### READING PASSAGE

/---

Want to research MBA schools before heading out for one of the Idealist Grad Fairs touring the United States this fall?

Check out the 2011 Business as UNusual Guide, a free download from Net Impact, the international organization that supports and grows business and business education for social and environmental impact, with 280 chapters around the globe.

The 2011 guide offers:

  • Student-written profiles of 106 business schools from the United States and abroad
  • The voices of 2,500 MBA students, sharing their B-school experiences
  • Descriptions of and commentary about what business programs are doing to prepare students for careers that make a positive impact on the world
  • Stats about each school, including the percentage of students who are Net Impact members, and how satisfied Net Impact members are with career coaching, connections to alumni, and other support
  • Details not easily available on a school’s website, such as whether funding is available to support students interning at nonprofits

Many of the schools that appear in the guide also participate in the Idealist Grad Fairs, so if you’re thinking about getting an MBA — for a career in corporate citizenship or nonprofit leadership — we think it’s a great idea to research schools in Business as Unusual before stopping by one of our fairs.

More resources:

Amy Potthast served as Idealist’s Director of Service and Graduate Education Programs until 2011. Read more of her work at amypotthast.com.





Comments (1)


  1. Anonymous writes:
    September 23, 2011 at 11:43 pm

    If you’re thinking about getting an MBA, ask yourself, how many nonprofit job listings have I seen that require an MBA?

    Answer: Maybe 1 in 100.

    If you’re thinking about getting an MBA, ask yourself, have I talked with people who have gotten MBAs? Would this really be useful for me in my career?

    For example, I met a lawyer who had both an MBA and JD, and she often forgot that she even had an MBA. She said it had no bearing on her day-to-day life.

\---

### ACTION ITEM A
Answer these questions about the MBA guide post:
(i) How many chapters around the globe does Net Impact have?
(ii) How many business schools does the 2011 guide profile?
(iii) In the comment, what share of nonprofit job listings does the commenter estimate require an MBA?
### ACTION ITEM B
Please copy the MBA guide post word for word, between "If you’re thinking about getting an MBA, ask yourself, how" and "her day-to-day life.", inclusive.

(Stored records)
/---

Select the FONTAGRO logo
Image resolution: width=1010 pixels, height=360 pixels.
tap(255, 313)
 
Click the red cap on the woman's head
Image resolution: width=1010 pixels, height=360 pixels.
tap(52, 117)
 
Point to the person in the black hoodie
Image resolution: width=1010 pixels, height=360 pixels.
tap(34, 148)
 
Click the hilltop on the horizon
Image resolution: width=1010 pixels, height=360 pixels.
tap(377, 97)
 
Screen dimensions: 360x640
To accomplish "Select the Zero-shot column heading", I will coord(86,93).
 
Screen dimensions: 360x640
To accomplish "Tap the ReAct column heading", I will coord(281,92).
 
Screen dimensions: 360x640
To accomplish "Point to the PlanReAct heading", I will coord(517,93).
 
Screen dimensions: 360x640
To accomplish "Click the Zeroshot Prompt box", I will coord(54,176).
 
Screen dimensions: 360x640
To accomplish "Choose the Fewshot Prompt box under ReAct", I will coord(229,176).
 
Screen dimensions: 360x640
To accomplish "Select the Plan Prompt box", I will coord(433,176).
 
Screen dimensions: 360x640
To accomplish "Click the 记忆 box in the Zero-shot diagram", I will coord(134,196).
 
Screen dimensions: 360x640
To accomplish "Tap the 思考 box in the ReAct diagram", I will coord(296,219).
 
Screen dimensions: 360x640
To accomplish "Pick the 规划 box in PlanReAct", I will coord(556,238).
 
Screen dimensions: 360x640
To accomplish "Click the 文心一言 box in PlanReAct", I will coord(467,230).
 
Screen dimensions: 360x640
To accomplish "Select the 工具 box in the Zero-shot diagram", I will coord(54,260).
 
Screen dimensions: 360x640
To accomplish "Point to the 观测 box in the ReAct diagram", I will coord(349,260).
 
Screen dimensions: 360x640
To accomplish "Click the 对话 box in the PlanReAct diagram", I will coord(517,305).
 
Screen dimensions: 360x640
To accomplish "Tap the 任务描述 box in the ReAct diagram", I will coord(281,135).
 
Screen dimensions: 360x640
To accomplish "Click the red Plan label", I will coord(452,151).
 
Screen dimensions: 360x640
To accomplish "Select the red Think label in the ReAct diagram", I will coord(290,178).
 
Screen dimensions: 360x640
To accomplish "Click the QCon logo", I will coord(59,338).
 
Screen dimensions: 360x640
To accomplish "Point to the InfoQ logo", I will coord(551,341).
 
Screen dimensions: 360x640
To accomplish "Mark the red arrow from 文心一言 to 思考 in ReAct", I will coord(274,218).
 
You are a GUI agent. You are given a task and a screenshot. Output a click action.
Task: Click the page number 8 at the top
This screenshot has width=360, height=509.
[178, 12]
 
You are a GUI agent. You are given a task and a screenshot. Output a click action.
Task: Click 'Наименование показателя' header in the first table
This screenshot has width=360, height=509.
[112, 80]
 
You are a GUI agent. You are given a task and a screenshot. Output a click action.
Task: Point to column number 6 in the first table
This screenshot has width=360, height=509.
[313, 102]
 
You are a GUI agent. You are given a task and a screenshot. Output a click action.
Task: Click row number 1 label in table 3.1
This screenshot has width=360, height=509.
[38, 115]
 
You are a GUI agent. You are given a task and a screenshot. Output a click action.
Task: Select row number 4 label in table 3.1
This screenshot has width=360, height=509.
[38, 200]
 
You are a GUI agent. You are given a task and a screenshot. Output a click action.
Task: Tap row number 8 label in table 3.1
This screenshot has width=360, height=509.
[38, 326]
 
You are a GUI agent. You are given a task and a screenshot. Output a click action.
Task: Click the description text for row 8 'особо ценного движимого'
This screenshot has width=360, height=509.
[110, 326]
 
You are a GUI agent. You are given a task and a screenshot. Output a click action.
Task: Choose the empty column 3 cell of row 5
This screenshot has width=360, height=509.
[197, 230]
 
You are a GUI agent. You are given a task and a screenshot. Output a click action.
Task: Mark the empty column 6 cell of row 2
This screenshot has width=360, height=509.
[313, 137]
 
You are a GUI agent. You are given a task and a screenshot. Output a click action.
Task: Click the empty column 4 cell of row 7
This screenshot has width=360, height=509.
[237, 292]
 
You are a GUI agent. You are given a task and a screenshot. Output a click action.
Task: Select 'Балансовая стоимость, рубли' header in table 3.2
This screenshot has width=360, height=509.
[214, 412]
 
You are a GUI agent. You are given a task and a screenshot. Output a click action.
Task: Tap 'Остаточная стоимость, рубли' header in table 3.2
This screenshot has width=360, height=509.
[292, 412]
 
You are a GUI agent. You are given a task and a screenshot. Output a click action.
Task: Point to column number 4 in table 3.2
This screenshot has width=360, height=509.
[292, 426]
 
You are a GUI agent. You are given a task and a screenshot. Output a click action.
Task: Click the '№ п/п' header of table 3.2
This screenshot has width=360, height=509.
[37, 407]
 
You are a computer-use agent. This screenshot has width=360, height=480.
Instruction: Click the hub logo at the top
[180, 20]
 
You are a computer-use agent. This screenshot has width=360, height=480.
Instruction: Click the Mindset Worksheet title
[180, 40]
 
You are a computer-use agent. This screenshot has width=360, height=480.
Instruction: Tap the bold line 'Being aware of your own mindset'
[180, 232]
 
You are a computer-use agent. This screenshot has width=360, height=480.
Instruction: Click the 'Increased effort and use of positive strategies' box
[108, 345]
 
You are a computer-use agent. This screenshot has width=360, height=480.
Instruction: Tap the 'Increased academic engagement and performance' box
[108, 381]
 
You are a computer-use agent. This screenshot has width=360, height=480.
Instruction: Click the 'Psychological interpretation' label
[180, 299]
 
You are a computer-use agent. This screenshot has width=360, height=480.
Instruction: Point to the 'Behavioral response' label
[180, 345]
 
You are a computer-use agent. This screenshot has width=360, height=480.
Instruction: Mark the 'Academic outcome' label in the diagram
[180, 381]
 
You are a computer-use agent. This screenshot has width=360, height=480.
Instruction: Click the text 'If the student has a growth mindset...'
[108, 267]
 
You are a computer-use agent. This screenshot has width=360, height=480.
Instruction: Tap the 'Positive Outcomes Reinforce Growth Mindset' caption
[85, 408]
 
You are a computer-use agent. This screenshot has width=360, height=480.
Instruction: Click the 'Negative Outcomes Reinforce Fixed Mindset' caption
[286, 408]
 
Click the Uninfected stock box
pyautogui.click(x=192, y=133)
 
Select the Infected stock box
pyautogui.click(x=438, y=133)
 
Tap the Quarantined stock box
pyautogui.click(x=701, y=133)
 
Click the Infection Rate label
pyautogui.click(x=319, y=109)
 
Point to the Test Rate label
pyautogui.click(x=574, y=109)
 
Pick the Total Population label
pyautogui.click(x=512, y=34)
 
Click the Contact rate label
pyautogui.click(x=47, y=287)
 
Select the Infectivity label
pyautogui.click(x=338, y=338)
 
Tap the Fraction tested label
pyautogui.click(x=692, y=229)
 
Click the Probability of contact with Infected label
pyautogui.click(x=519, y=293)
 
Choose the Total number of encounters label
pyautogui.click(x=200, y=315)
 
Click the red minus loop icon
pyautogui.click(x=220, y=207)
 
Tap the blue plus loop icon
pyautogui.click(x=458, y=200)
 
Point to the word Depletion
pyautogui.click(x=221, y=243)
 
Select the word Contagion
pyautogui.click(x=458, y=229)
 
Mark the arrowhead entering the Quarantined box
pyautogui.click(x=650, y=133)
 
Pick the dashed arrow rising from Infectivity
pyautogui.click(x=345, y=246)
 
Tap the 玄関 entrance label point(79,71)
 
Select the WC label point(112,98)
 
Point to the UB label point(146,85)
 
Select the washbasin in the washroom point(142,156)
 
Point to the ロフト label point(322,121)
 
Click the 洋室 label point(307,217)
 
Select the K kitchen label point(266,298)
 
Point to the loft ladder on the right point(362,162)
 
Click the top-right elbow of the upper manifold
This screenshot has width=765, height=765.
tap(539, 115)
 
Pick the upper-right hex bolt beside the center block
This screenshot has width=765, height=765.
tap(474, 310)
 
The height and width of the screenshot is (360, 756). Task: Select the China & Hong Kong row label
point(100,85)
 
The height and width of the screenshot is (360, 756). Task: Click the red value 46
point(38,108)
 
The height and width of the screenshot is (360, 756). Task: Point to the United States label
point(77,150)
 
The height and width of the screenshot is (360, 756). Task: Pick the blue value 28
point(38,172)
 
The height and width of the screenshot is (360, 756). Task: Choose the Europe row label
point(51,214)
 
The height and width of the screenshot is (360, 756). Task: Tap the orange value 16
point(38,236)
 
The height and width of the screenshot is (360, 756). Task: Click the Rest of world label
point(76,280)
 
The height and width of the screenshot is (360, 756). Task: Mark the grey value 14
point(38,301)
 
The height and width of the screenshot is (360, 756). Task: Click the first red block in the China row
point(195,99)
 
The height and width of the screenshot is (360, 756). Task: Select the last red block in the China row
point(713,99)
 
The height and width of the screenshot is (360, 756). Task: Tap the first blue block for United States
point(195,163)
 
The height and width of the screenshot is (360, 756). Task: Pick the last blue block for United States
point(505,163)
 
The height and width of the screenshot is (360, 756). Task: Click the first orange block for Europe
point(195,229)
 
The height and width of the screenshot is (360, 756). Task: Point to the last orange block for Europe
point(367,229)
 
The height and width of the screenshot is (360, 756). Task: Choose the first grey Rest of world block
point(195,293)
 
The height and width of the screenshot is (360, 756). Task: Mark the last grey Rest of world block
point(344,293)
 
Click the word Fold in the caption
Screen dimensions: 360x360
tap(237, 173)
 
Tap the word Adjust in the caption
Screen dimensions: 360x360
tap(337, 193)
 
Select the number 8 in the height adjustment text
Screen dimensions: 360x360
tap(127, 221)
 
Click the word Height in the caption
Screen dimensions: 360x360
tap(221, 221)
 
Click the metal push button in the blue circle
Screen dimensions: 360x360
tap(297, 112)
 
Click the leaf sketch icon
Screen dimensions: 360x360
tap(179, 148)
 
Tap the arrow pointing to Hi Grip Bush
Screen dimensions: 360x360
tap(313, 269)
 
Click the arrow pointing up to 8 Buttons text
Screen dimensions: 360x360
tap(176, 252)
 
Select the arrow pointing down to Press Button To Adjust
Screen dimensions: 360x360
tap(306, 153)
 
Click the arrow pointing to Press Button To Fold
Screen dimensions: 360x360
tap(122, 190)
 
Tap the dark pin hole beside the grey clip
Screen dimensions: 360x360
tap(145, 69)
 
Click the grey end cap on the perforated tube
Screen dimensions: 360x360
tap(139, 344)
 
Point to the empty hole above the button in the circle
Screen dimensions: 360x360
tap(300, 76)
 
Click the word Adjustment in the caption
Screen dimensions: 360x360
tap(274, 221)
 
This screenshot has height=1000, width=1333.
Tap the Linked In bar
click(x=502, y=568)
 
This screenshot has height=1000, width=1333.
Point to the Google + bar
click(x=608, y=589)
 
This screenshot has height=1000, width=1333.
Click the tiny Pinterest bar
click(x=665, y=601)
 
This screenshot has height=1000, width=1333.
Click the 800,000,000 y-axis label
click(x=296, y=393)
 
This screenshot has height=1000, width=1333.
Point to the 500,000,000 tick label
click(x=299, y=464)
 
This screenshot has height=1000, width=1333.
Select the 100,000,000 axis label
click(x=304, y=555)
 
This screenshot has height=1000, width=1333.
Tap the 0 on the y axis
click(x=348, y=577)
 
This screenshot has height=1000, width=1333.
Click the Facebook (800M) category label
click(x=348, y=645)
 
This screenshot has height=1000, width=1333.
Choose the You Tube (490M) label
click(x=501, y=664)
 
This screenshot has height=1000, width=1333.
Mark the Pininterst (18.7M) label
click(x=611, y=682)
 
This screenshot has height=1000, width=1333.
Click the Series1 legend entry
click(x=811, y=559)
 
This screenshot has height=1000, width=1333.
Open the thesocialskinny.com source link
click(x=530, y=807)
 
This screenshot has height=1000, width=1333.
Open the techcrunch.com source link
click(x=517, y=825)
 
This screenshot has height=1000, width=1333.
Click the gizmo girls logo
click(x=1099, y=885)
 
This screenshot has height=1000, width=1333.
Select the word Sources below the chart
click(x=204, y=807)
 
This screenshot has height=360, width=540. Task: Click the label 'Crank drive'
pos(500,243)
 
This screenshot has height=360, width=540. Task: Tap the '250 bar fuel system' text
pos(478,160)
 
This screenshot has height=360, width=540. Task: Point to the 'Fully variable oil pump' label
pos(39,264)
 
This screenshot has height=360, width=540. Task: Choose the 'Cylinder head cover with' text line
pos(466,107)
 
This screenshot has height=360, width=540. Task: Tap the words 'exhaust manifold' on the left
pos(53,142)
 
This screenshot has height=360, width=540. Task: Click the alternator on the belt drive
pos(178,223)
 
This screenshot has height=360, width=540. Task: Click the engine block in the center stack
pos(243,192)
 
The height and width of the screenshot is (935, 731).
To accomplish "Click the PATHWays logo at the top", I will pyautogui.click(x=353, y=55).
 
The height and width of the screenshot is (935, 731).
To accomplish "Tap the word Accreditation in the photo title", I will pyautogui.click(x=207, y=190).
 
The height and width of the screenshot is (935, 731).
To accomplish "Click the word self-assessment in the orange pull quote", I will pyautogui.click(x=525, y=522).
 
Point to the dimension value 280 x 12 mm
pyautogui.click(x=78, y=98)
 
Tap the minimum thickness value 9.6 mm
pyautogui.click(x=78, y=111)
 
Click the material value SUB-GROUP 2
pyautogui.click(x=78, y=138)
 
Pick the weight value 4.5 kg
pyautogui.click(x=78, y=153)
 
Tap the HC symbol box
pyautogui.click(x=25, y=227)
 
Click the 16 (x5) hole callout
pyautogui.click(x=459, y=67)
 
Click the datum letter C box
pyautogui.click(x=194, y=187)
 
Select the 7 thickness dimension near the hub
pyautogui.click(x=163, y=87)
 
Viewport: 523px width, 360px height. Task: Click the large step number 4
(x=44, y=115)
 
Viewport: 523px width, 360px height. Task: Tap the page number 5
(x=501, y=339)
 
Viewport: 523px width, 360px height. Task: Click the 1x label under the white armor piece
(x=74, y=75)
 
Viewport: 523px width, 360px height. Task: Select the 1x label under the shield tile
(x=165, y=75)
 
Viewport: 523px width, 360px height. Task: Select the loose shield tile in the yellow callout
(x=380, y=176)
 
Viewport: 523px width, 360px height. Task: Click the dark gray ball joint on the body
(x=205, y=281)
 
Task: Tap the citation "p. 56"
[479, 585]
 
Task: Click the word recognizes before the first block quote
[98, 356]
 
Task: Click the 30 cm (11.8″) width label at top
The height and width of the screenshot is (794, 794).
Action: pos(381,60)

\---

### EXPECTED OUTPUT A
(i) 280
(ii) 106
(iii) Maybe 1 in 100

### EXPECTED OUTPUT B
If you’re thinking about getting an MBA, ask yourself, how many nonprofit job listings have I seen that require an MBA?

    Answer: Maybe 1 in 100.

    If you’re thinking about getting an MBA, ask yourself, have I talked with people who have gotten MBAs? Would this really be useful for me in my career?

    For example, I met a lawyer who had both an MBA and JD, and she often forgot that she even had an MBA. She said it had no bearing on her day-to-day life.